* [Exercise objective]:
Lines in the entries below where the word "tweet" shows up should each be copied.

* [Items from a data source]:
------------------------

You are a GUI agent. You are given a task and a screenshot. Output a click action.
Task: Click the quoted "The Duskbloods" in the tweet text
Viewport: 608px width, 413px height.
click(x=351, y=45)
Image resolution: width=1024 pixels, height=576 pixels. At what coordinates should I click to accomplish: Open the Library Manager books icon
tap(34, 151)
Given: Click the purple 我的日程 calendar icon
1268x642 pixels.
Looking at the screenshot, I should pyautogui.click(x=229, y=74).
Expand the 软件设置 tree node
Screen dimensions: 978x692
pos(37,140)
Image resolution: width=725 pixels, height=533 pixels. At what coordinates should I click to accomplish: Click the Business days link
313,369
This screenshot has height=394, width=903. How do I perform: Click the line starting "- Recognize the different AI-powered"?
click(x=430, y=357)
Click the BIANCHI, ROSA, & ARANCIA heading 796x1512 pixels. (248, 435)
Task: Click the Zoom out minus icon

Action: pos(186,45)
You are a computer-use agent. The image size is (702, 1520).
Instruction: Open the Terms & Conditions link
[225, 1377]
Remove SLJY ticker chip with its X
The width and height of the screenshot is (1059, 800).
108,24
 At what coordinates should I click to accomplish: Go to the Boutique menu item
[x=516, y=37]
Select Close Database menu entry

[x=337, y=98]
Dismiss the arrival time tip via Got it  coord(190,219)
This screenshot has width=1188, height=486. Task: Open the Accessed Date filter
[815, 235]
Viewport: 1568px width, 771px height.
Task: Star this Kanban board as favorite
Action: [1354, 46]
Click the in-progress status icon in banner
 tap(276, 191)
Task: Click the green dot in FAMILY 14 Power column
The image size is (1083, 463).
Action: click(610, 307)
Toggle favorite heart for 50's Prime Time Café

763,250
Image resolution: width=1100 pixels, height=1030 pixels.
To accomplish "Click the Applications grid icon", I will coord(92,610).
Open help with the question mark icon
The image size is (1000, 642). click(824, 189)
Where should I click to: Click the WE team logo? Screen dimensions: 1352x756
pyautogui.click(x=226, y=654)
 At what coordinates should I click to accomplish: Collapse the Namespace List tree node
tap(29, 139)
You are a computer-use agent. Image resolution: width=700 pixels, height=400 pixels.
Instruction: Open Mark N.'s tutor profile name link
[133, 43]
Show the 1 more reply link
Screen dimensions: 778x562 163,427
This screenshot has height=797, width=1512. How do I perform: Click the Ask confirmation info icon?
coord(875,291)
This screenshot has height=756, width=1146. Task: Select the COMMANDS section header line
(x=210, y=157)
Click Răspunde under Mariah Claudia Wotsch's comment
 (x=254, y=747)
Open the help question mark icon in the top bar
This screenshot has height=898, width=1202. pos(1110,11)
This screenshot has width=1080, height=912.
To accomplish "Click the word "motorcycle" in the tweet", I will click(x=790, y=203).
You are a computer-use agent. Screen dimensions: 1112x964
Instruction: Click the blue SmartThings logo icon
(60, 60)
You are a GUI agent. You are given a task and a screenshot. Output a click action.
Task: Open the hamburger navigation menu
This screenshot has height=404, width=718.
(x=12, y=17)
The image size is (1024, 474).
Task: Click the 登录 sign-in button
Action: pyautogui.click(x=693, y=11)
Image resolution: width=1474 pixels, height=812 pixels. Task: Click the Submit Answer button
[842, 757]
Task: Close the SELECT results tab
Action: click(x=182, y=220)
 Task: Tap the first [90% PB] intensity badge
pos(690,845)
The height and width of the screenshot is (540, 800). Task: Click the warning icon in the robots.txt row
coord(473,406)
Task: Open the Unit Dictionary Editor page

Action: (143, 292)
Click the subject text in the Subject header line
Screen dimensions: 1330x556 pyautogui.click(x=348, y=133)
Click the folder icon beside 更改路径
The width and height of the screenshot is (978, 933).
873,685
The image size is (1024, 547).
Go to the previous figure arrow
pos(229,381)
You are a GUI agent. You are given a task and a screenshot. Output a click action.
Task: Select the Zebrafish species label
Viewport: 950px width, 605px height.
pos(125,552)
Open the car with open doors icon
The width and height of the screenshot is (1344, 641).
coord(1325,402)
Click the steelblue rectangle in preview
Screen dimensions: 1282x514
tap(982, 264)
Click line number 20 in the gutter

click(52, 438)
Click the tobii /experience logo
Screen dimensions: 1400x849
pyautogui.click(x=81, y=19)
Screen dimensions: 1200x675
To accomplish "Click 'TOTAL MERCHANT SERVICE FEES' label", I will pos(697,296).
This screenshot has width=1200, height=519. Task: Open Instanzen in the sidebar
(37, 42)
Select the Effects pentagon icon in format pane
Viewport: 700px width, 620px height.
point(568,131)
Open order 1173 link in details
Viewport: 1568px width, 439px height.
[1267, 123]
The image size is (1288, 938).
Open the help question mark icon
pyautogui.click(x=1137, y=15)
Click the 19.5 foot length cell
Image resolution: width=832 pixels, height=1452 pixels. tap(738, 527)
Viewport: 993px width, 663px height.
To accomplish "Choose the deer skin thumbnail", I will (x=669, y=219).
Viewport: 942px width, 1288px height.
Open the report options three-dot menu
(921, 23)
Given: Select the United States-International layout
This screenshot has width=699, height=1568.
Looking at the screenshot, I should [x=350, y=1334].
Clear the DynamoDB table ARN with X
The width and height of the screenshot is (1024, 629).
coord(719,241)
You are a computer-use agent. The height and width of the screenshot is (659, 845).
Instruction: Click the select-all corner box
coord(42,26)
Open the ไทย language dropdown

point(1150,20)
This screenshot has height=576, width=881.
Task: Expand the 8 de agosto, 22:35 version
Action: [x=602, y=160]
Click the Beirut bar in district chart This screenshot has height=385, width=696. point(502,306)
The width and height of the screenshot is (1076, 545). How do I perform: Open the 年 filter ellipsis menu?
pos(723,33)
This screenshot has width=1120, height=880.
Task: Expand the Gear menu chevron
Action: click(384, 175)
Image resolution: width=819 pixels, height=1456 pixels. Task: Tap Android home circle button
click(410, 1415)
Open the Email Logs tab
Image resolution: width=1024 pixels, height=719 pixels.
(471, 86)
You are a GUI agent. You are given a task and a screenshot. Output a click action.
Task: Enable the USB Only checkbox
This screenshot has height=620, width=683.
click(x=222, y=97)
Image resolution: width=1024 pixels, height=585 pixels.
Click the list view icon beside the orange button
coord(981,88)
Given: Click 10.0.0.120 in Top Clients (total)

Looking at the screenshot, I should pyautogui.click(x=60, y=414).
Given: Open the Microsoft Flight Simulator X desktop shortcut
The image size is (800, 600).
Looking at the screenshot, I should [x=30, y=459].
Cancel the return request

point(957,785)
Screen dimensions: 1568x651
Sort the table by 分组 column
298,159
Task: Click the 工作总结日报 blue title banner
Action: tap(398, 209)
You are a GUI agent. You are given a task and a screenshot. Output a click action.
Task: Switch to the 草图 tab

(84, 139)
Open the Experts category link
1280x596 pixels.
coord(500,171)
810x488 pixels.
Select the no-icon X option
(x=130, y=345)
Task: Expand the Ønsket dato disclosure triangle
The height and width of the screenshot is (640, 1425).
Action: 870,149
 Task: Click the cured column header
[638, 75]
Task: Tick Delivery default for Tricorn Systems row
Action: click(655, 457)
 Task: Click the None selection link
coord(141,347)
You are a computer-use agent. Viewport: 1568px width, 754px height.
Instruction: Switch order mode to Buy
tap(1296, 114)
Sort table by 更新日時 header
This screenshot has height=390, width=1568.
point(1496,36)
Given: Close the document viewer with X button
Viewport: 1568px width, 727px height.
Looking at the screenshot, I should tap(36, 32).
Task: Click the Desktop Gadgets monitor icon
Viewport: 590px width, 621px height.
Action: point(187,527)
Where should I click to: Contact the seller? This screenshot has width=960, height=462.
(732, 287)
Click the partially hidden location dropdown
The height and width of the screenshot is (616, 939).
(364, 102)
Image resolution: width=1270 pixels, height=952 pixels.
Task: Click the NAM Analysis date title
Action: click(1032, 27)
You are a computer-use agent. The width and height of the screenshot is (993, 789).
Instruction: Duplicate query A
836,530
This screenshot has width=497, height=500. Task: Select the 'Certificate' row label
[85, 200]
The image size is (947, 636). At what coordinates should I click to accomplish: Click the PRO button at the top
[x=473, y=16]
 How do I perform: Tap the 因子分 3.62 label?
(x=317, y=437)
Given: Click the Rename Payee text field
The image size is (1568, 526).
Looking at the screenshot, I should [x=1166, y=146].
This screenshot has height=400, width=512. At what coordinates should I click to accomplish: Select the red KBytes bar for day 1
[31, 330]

------------------------

* [Result]:
Task: Click the quoted "The Duskbloods" in the tweet text
To accomplish "Click the word "motorcycle" in the tweet", I will click(x=790, y=203).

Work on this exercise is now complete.